→ **Bloco de texto**:
=====
O DNA revela que, entre 8.000 e 5.000 anos atrás, conviviam no Cone Sul três grandes linhagens: a recém-identificada no centro da Argentina; outra ligada à região de Puna e aos Andes; e uma terceira associada aos Pampas e à Patagônia. Com o tempo, apenas a linhagem central permaneceu de forma contínua nessa região, enquanto as outras passaram a aparecer sobretudo nas extremidades do território.
Esse padrão contradiz interpretações baseadas apenas na cultura material. A presença, há cerca de 1.300 anos, de cerâmicas e estilos atribuídos a povos amazônicos havia sido vista como evidência de migração. O novo levantamento genético, porém, não detecta entrada significativa de grupos amazônicos no centro argentino.
Outro ponto importante é o descompasso entre genética e cultura. Mesmo com a grande diversidade de línguas registrada na região no período pré-colonial, essa variação não corresponde a linhagens genéticas diferentes. Segundo os autores, populações com a mesma ancestralidade podiam falar idiomas distintos e adotar práticas culturais variadas, sem que isso implicasse a chegada de novos povos.
E como era essa população?
A linhagem identificada habitou ambientes variados: serras, planícies abertas, áreas úmidas associadas à Laguna Mar Chiquita e trechos do vale do rio Dulce. As evidências arqueológicas mostram populações que, ao longo dos milênios, adotaram diferentes estratégias de sobrevivência: caça e coleta, horticultura, aproveitamento de recursos fluviais e, em alguns locais, práticas semissedentárias.
Por volta de 1500 anos atrás, grupos das serras de Córdoba passaram a cultivar pequenas plantações. Mesmo assim, o DNA indica que eram descendentes diretos da linhagem detectada em Jesús María – um exemplo de transformação cultural sem substituição biológica.
“Nesta região, há uma diversidade de línguas e de mudanças culturais, e observamos interações com outros grupos nas evidências arqueológicas. Mas a população é a mesma”, explicou Nores.
Apesar da continuidade, houve contatos esporádicos com grupos vizinhos que deixaram marcas discretas no registro genético. Parte da ancestralidade central alcançou o noroeste do país, onde se combinou a populações dos vales andinos ligadas ao componente genético dos Andes centrais.
Outro movimento ocorreu em direção aos Pampas: a partir de cerca de 3.300 anos atrás, a linhagem do centro avançou para o sul e gradualmente passou a predominar nessa região, sobretudo no último milênio. No Gran Chaco, o cenário foi diferente, com sinais de mistura entre essa população central e grupos amazônicos ou de floresta tropical, processo mais evidente após aproximadamente 800 anos atrás.
No entanto, nenhum desses fluxos alterou substancialmente o núcleo populacional do centro argentino, que permaneceu extraordinariamente estável.
=====
→ **Informações**:
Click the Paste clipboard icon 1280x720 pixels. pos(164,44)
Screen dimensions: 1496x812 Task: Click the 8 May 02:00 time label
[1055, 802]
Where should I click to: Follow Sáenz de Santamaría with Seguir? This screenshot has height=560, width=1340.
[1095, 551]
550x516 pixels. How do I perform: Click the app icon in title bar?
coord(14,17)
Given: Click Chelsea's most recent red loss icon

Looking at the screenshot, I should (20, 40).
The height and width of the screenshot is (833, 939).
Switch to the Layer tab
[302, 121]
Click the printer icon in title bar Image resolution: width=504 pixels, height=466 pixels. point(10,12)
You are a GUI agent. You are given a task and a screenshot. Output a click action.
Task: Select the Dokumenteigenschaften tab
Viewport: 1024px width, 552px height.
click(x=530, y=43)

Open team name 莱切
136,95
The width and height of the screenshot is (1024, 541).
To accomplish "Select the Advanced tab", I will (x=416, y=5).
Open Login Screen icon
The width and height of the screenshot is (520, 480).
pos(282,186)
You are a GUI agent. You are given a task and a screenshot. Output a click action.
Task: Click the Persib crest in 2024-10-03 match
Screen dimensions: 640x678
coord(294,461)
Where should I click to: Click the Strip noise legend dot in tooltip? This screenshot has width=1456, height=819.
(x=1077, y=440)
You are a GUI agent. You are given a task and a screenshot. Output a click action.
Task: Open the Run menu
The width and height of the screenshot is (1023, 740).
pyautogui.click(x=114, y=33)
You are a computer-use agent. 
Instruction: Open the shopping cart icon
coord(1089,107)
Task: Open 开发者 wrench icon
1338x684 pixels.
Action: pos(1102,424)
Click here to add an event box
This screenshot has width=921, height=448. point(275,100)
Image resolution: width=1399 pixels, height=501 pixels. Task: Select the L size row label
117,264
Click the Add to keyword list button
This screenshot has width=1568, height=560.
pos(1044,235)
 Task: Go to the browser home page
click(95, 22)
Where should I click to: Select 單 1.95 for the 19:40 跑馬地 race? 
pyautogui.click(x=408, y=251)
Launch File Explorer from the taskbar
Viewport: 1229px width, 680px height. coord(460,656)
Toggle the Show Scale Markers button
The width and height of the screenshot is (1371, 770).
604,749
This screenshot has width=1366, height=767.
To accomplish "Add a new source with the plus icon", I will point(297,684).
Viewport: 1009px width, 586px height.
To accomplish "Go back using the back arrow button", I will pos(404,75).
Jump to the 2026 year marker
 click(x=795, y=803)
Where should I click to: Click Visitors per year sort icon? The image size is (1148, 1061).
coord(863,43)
=====
→ **Enunciado**:
De acordo com o texto sobre a linhagem genética do centro da Argentina, desde quando essa linhagem avançou para o sul, em direção aos Pampas?

→ **Exercício resolvido**:
Desde cerca de 3.300 anos atrás.